*Exercise aim*:
Whatever lies between the line that holds "Instruction: Switch to the Notes tab" and the final line of the records below, both included, should be repeated exactly; leave out the pictures and add nothing.

Dataset entries:
——

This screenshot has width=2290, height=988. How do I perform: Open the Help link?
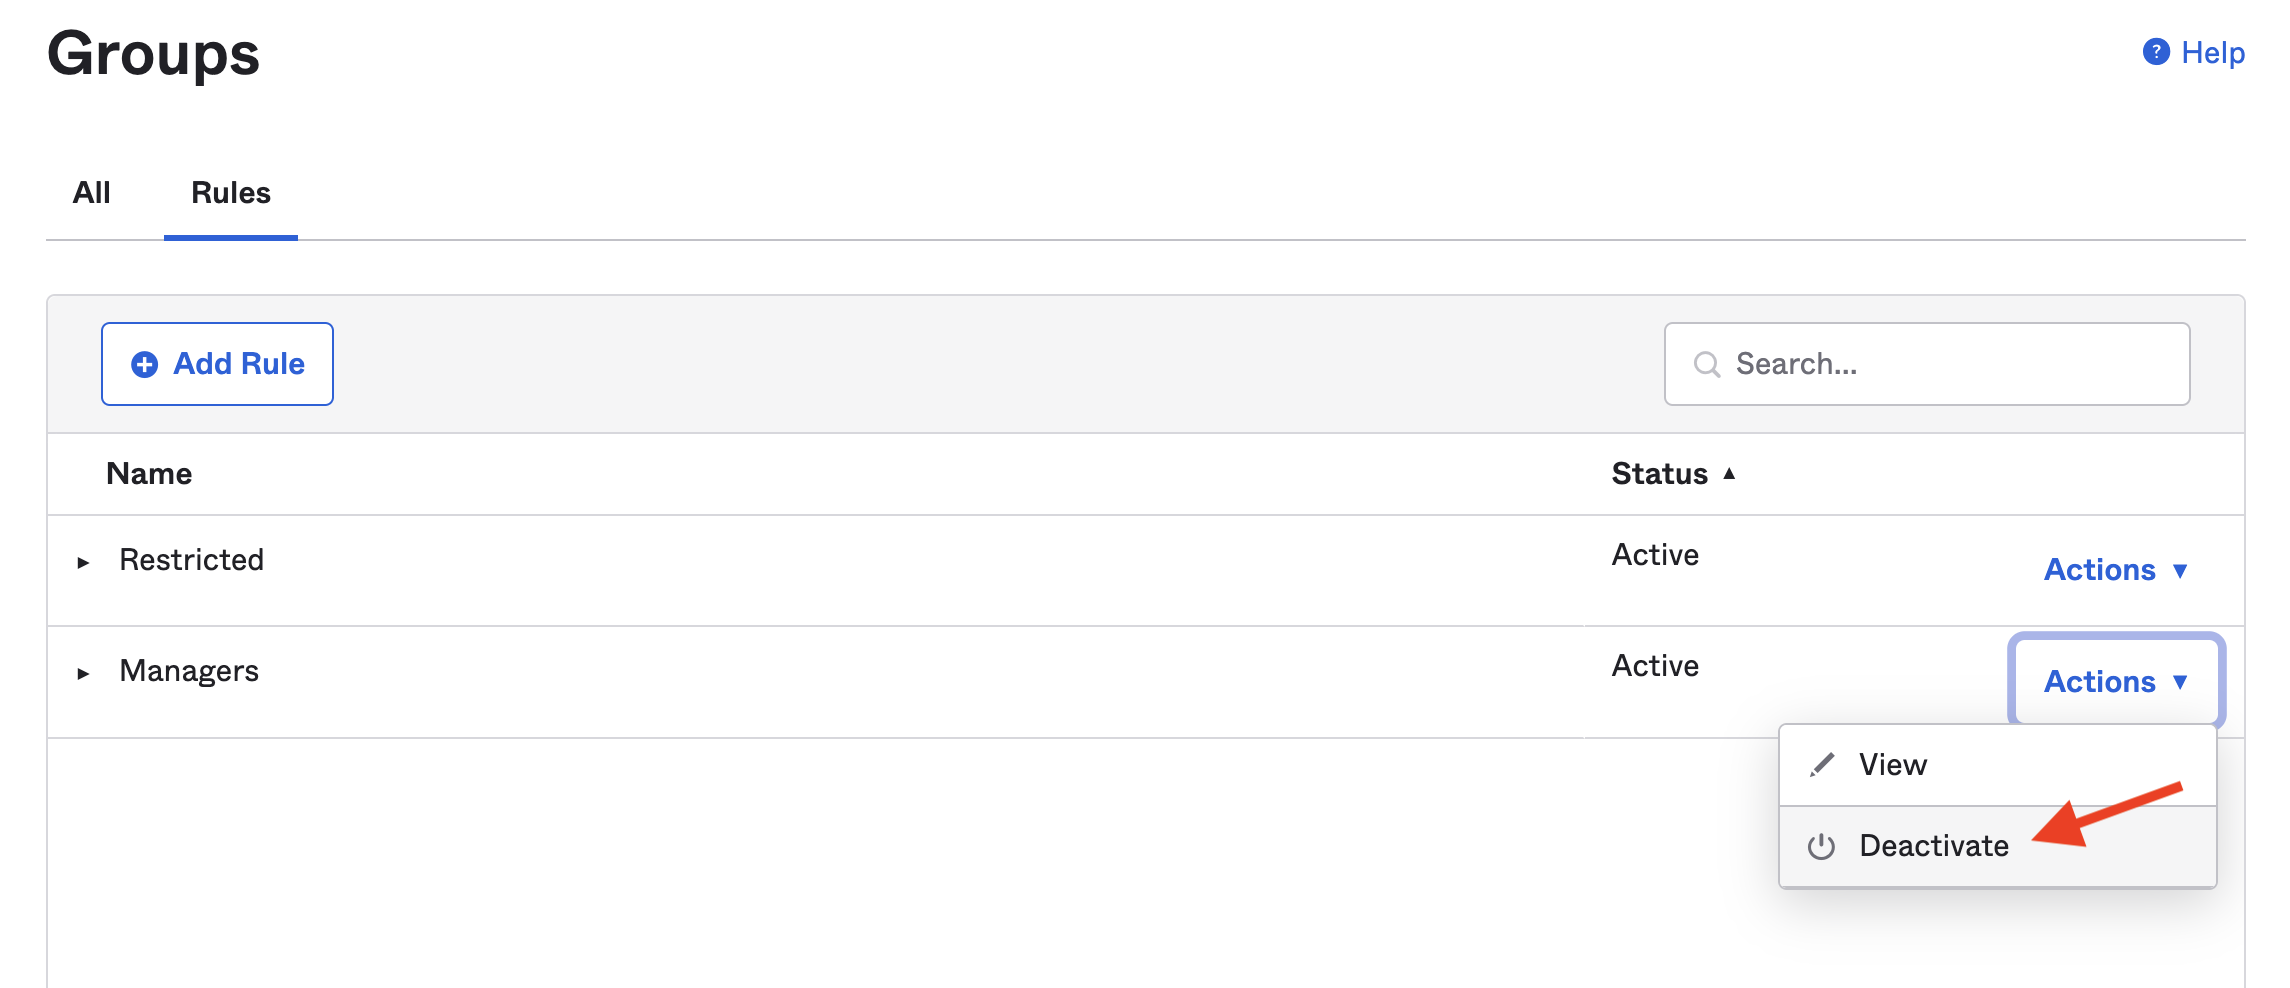pyautogui.click(x=2212, y=53)
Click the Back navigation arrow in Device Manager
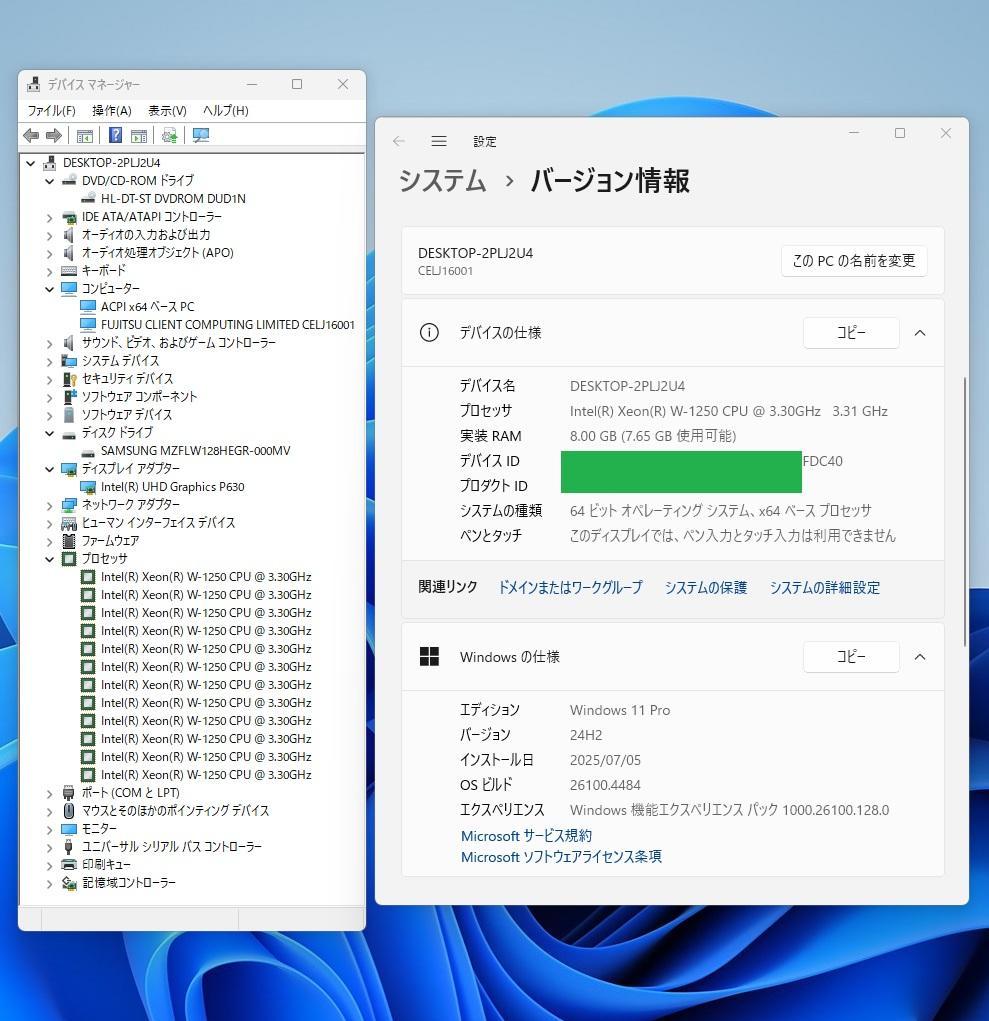Screen dimensions: 989x1021 point(30,135)
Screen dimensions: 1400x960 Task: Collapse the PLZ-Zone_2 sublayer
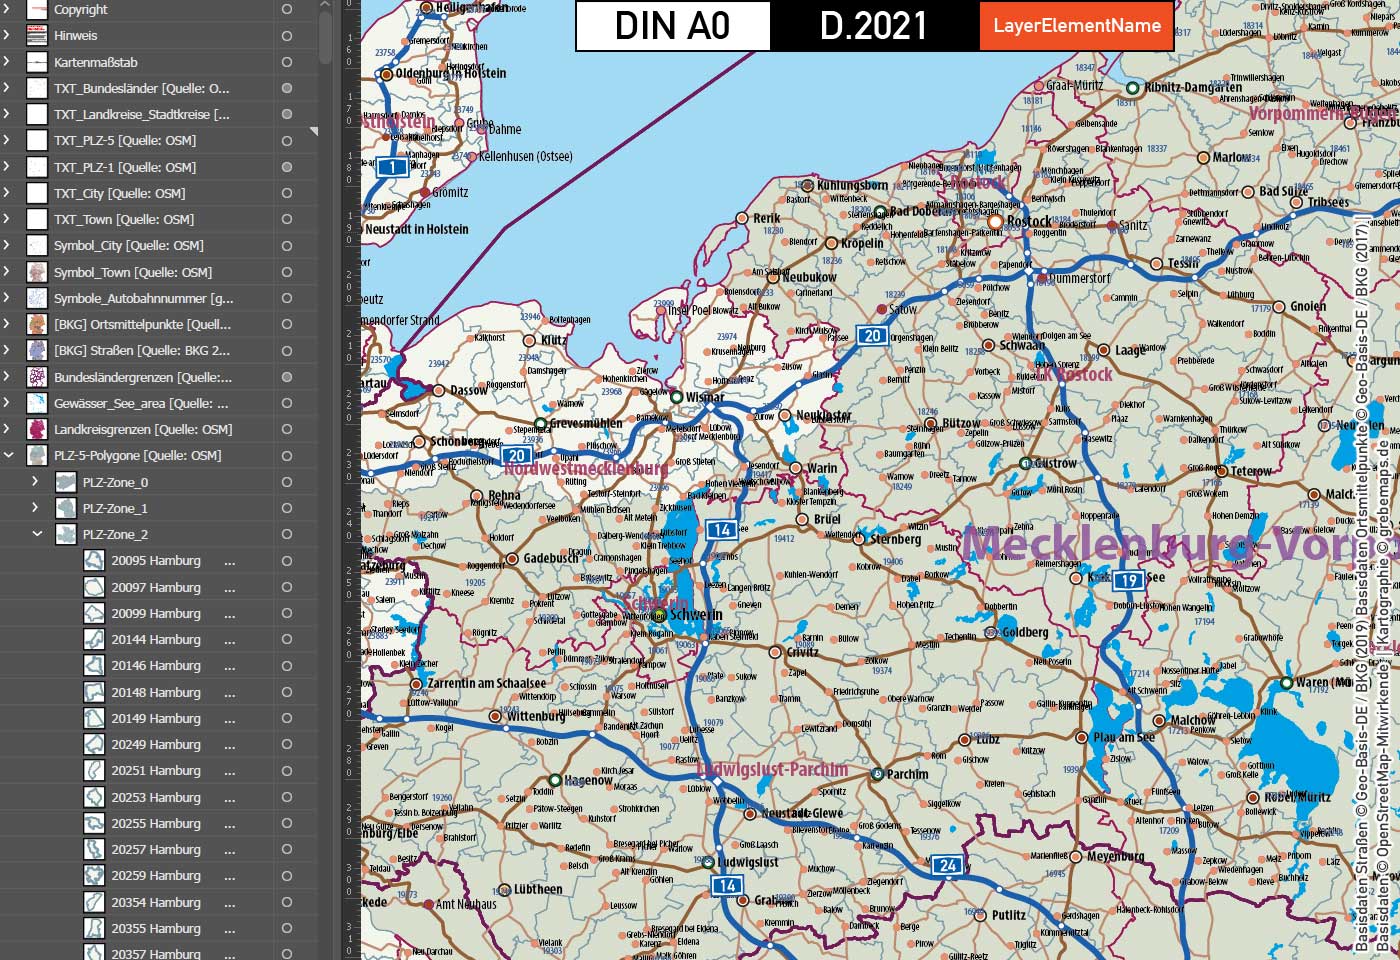pyautogui.click(x=34, y=534)
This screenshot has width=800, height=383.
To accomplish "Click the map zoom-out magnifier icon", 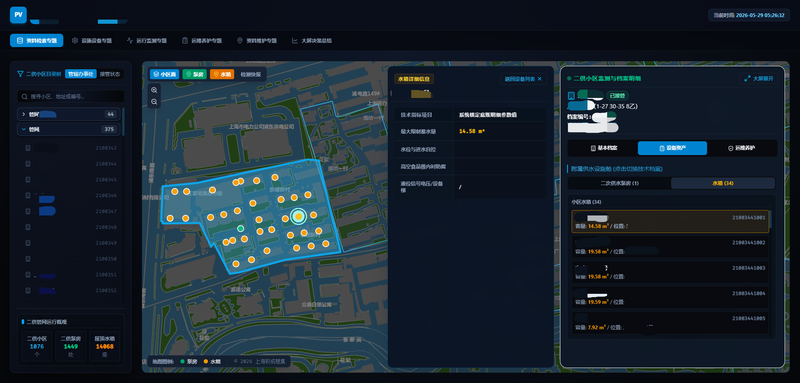I will tap(154, 102).
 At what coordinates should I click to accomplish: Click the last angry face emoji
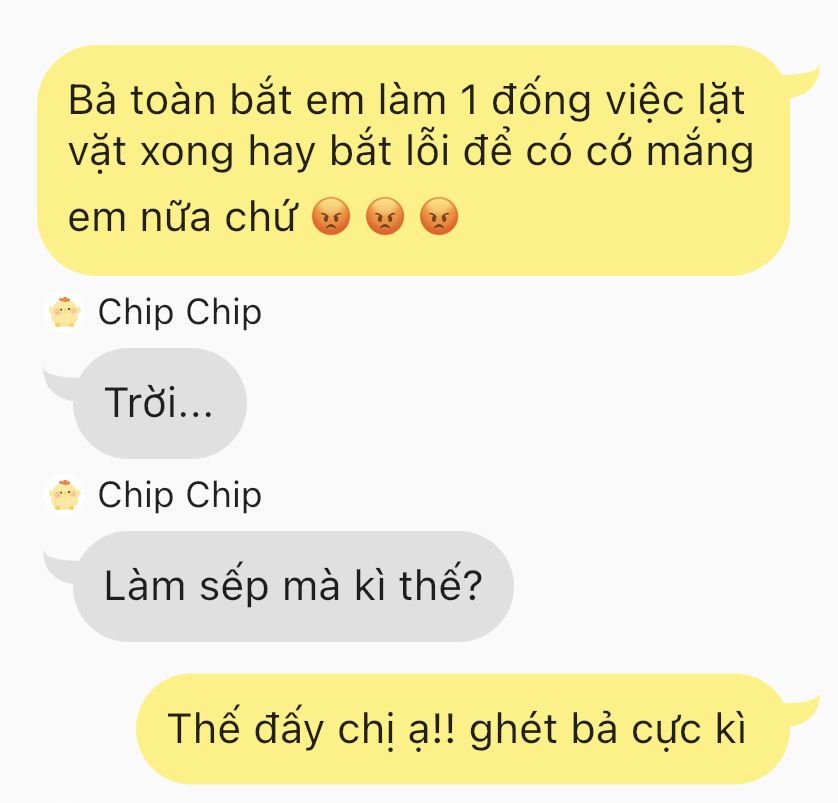click(x=439, y=216)
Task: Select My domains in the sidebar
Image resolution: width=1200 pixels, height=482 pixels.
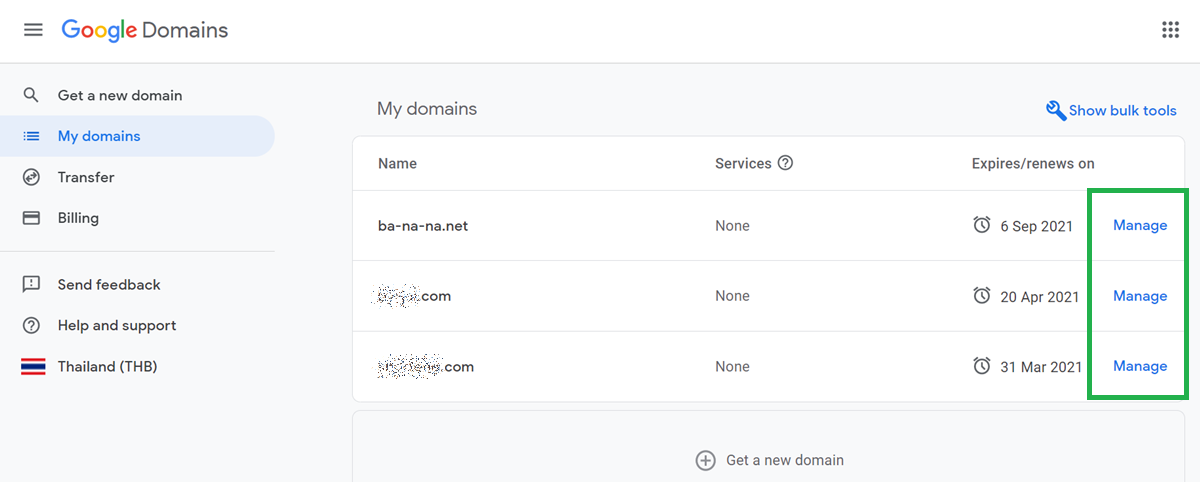Action: point(99,136)
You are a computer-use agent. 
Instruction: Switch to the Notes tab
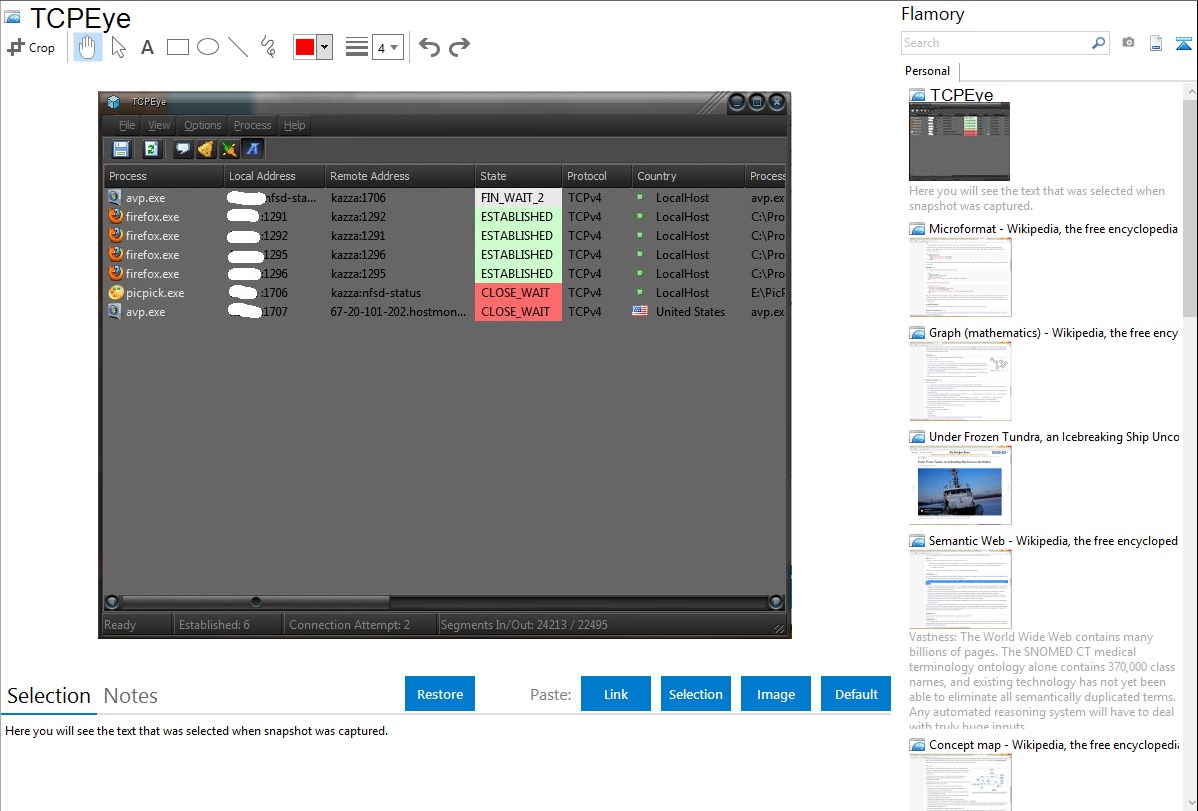[x=131, y=696]
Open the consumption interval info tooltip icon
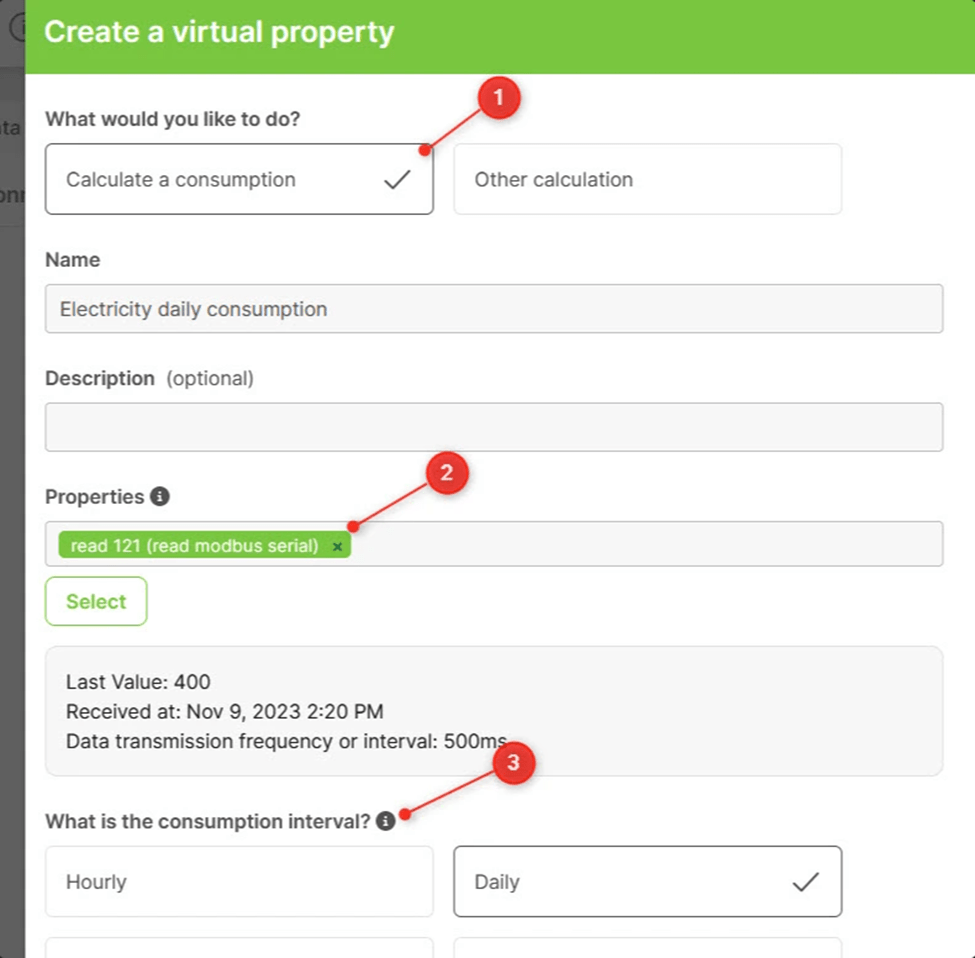This screenshot has width=975, height=958. pyautogui.click(x=386, y=821)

——

*Completed exercise*:
Instruction: Switch to the Notes tab
[x=131, y=696]
Open the consumption interval info tooltip icon
This screenshot has width=975, height=958. pyautogui.click(x=386, y=821)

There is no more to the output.